A friend of mine has a Talbot Express camper, 1990 with the 2 litre petrol engine. He's in desperate need of a part that he's been unable to trace and I wonder if anyone could advise?
He needs the four way metal coolant union that pushes into the block near the top of the engine. It has two hoses coming off it and a temp sender at the front. 
The FIAT part number is 9153951480 and Peugeot is 1245.41
Any help appreciated!


Thanks.


----------



## listerdiesel (Aug 3, 2012)

Is this the part?

http://www.jktowers.co.uk/product/talbot_express_petrol_steel_water_pipe

Peter

EDIT: May not be correct fitment, but possibly modifyable.


----------



## Waleem (Nov 1, 2006)

Unfortunately not-it's much shorter-basically just a 4 way union with a sender screwed into it.
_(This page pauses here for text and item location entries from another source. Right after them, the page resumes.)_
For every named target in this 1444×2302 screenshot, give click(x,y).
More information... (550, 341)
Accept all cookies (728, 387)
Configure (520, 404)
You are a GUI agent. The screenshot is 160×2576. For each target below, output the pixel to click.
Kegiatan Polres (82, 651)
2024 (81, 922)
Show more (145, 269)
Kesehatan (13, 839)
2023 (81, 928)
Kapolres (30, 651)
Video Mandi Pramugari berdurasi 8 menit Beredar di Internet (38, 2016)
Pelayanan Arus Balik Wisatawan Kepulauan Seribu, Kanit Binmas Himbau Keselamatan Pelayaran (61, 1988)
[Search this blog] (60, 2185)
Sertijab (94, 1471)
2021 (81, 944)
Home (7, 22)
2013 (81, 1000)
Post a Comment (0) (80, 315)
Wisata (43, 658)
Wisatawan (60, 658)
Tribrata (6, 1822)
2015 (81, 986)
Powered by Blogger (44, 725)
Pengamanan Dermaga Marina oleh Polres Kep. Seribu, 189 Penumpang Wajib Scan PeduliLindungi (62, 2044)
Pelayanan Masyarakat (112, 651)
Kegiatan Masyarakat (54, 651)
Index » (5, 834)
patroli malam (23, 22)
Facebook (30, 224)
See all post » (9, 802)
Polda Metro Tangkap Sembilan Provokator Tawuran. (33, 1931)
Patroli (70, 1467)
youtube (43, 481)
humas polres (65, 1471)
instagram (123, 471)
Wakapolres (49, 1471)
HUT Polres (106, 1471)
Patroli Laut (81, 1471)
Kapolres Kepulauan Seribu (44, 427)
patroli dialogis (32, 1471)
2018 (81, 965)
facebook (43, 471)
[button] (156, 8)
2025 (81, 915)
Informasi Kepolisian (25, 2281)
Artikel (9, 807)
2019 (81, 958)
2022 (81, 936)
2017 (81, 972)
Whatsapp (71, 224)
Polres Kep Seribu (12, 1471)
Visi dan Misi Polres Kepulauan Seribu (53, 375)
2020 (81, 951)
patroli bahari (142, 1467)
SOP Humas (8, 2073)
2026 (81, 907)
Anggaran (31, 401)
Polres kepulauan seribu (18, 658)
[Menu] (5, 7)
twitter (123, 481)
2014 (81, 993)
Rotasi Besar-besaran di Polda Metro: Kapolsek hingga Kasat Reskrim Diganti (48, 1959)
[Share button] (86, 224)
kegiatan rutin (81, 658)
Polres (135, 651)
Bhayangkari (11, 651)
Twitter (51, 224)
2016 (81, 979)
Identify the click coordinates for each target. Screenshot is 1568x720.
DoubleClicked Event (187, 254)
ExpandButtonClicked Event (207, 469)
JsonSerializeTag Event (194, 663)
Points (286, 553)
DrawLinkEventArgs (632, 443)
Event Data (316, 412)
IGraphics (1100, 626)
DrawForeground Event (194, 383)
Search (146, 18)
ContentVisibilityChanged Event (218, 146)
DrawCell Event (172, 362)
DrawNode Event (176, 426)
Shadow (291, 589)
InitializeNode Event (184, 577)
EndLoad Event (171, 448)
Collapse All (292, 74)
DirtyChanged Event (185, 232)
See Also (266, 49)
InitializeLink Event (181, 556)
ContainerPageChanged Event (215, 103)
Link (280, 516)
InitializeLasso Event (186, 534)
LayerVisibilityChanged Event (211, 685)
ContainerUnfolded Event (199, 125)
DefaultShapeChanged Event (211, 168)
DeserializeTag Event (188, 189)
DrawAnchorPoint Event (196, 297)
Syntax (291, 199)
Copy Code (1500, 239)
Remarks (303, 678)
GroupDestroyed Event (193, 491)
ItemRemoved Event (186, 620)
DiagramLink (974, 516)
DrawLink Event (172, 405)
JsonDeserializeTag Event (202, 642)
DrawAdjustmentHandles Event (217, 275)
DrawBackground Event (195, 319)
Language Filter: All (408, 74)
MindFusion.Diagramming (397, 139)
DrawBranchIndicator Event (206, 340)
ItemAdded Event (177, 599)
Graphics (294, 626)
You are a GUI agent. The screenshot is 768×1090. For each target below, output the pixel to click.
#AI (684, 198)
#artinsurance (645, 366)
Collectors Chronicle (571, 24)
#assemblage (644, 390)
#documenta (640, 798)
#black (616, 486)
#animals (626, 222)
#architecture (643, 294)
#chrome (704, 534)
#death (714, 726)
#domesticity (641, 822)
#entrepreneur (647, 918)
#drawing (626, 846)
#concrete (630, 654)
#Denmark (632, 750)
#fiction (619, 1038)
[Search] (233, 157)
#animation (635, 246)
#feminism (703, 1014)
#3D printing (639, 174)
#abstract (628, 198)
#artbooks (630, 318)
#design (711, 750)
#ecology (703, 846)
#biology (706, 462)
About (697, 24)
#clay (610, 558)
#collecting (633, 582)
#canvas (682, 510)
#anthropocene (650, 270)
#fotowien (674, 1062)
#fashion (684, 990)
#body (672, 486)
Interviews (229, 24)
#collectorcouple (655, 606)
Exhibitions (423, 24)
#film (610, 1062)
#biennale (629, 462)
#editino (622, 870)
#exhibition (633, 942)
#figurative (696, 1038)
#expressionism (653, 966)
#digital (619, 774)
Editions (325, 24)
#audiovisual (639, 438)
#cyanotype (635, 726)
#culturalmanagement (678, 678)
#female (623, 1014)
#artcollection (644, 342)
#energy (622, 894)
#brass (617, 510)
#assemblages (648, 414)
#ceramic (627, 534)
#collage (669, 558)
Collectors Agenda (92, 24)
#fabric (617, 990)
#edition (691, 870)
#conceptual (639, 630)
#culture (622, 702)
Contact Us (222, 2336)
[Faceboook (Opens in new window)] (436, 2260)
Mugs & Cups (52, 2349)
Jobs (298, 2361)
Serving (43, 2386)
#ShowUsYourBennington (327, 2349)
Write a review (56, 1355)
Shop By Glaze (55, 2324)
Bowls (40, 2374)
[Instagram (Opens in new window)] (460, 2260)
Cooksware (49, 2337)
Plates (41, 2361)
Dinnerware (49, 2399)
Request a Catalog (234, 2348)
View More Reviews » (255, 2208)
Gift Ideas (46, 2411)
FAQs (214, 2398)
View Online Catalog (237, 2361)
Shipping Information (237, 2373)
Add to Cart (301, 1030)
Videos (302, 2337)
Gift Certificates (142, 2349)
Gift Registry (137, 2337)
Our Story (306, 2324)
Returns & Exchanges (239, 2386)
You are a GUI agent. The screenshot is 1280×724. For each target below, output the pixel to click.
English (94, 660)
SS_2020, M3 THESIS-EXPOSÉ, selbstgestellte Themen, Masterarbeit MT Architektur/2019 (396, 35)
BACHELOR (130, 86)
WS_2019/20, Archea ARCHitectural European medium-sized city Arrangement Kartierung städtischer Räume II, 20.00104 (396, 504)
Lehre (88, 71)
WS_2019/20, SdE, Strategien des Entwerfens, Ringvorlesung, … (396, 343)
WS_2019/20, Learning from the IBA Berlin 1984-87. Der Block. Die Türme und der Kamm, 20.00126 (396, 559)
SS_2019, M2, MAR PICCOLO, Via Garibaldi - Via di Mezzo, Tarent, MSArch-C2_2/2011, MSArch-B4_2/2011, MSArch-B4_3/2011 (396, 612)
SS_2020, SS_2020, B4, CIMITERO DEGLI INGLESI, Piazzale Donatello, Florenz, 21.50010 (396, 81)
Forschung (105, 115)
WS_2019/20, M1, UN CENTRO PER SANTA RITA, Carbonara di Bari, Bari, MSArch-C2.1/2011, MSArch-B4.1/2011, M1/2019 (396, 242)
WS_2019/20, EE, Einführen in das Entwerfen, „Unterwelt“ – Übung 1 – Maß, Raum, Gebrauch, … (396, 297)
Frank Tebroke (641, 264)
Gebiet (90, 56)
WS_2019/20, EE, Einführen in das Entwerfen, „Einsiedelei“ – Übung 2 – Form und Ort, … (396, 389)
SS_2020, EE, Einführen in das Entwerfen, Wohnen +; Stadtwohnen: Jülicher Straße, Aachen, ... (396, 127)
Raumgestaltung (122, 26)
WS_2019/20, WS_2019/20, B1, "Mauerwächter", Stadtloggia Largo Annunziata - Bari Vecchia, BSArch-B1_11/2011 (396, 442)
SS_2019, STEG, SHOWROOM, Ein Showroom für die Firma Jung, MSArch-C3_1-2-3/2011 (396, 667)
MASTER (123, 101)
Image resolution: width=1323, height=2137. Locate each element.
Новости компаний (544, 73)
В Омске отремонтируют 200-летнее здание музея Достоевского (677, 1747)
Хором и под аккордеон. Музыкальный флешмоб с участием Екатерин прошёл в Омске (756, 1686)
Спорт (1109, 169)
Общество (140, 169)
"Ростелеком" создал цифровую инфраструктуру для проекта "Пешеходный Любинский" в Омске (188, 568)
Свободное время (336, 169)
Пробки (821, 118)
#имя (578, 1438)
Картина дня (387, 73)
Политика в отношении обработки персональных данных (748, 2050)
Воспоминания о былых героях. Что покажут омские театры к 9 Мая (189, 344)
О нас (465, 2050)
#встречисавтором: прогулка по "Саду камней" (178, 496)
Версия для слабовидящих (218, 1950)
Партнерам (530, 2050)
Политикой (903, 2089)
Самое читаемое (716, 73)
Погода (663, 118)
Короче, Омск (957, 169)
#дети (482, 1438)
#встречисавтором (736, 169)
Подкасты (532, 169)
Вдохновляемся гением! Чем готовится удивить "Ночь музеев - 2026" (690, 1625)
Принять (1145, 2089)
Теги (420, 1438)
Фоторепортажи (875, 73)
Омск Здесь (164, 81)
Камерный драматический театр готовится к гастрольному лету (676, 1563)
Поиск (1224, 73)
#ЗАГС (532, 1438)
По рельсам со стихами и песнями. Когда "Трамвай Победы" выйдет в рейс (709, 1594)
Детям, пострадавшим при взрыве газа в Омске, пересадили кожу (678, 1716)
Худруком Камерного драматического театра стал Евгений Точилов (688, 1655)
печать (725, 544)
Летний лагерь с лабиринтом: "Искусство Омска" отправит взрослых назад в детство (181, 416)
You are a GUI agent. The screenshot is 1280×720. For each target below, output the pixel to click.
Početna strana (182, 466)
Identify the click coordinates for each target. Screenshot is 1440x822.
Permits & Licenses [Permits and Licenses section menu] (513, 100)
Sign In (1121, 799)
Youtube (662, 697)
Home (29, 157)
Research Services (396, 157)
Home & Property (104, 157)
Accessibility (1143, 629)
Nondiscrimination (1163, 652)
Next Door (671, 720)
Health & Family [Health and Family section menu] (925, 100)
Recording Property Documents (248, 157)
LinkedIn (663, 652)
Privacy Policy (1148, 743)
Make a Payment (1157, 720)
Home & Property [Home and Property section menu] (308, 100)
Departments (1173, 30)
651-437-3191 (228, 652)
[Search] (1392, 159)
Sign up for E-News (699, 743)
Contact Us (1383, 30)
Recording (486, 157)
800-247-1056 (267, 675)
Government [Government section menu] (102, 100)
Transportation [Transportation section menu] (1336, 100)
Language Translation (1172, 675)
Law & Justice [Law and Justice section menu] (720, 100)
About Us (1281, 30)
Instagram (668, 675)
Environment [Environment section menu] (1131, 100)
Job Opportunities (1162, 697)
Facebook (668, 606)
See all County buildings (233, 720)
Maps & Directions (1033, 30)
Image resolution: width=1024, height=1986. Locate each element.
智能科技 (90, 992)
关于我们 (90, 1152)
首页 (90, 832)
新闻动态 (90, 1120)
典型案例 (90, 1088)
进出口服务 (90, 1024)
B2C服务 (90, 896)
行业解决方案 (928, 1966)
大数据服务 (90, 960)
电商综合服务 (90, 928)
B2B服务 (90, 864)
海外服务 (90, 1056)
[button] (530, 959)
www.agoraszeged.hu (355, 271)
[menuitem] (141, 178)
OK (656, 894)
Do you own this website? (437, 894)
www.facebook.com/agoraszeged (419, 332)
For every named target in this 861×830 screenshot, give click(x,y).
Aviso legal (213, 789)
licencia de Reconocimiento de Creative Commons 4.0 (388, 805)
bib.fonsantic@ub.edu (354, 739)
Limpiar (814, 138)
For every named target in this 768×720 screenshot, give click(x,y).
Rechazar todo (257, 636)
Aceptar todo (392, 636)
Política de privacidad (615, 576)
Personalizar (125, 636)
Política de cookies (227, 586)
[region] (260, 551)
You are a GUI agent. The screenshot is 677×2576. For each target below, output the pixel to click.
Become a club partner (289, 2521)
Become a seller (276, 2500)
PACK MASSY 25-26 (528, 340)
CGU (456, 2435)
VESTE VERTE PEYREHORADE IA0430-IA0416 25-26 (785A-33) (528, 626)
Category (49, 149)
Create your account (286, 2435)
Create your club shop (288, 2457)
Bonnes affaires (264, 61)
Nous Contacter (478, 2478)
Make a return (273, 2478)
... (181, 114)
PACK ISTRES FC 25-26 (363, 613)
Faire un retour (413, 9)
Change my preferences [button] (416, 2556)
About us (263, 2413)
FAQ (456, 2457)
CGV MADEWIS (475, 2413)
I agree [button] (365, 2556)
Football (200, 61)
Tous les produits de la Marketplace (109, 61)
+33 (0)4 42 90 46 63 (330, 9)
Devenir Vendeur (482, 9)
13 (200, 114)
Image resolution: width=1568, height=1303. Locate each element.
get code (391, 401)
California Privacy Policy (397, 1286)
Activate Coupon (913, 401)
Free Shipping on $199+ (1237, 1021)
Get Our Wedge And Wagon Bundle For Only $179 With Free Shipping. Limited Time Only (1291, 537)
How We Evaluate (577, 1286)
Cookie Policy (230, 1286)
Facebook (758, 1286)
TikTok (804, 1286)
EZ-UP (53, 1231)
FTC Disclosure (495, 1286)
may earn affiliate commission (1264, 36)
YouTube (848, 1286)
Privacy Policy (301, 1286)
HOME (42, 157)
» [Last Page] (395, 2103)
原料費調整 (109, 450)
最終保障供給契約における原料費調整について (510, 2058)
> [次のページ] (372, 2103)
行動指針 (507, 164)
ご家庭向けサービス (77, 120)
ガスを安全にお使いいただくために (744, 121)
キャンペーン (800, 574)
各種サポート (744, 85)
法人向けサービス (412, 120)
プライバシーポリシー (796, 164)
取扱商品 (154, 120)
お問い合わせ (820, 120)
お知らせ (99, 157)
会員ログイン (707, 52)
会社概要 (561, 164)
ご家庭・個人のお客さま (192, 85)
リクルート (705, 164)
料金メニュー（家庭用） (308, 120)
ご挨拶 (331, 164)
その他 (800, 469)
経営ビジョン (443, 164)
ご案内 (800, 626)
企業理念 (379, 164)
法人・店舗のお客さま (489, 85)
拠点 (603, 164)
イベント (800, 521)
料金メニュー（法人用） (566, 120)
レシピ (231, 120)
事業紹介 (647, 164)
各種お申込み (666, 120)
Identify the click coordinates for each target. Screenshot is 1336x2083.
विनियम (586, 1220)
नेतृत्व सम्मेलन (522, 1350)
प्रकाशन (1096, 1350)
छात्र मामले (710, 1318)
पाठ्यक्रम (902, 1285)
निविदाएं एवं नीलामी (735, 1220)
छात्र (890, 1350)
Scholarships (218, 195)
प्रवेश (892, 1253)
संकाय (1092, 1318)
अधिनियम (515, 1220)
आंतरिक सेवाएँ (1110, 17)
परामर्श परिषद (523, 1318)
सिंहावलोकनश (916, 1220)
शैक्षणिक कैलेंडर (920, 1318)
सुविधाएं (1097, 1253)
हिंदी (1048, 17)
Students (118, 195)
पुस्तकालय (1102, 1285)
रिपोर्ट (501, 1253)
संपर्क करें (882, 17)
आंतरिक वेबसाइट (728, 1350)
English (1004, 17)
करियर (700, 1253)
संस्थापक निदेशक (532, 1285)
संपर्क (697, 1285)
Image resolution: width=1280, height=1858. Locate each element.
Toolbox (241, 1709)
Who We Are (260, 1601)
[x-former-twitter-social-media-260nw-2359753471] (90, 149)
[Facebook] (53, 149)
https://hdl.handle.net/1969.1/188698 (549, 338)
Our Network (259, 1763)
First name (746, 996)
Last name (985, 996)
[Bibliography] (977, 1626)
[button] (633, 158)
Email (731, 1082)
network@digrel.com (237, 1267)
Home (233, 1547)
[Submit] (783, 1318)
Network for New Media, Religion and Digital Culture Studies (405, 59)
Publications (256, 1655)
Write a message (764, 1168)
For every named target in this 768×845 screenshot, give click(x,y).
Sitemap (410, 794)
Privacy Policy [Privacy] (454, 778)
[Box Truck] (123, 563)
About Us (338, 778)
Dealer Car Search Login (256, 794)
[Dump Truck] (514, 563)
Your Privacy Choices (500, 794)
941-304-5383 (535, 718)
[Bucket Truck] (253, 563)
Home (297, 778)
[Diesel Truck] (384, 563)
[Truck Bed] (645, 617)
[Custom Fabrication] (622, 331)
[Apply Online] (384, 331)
I've tried everywhere I can think of.....


----------



## listerdiesel (Aug 3, 2012)

OK, is the old bit still extant? ie can it be sent to us to see if it can be repaired?

Peter


----------



## rayc (Jun 3, 2008)

Waleem said:


> Guys
> 
> A friend of mine has a Talbot Express camper, 1990 with the 2 litre petrol engine. He's in desperate need of a part that he's been unable to trace and I wonder if anyone could advise?
> He needs the four way metal coolant union that pushes into the block near the top of the engine. It has two hoses coming off it and a temp sender at the front.
> ...


A topic on another forum

http://www.talbotoc.com/3-way-water-union-pipe-t8546.html


----------



## drcotts (Feb 23, 2006)

Have you tried internet parts suppliers

try partsgateway.com
breakerlink.com

put the details in and this goes out to 1000s of breakers yards if they have the part in stock they will phone or Txt you and agree a price and pots it to you with warramty

I have used these many times with great sucess

costs nothing so nothing to lose

good luck


----------



## 747 (Oct 2, 2009)

A Company called No. 1 Gear used to be the place for Talbots.


----------